# Your goal
The expected answer is every line from the material below that has the word "accomplish".

# Given entries
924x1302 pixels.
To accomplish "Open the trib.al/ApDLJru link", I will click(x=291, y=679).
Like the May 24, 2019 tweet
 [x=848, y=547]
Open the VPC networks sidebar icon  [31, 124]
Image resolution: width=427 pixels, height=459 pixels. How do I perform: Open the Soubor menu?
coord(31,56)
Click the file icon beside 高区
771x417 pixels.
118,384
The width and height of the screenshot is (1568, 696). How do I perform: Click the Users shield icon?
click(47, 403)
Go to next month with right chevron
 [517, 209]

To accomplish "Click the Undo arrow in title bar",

# Answer space
To accomplish "Open the trib.al/ApDLJru link", I will click(x=291, y=679).
To accomplish "Click the Undo arrow in title bar",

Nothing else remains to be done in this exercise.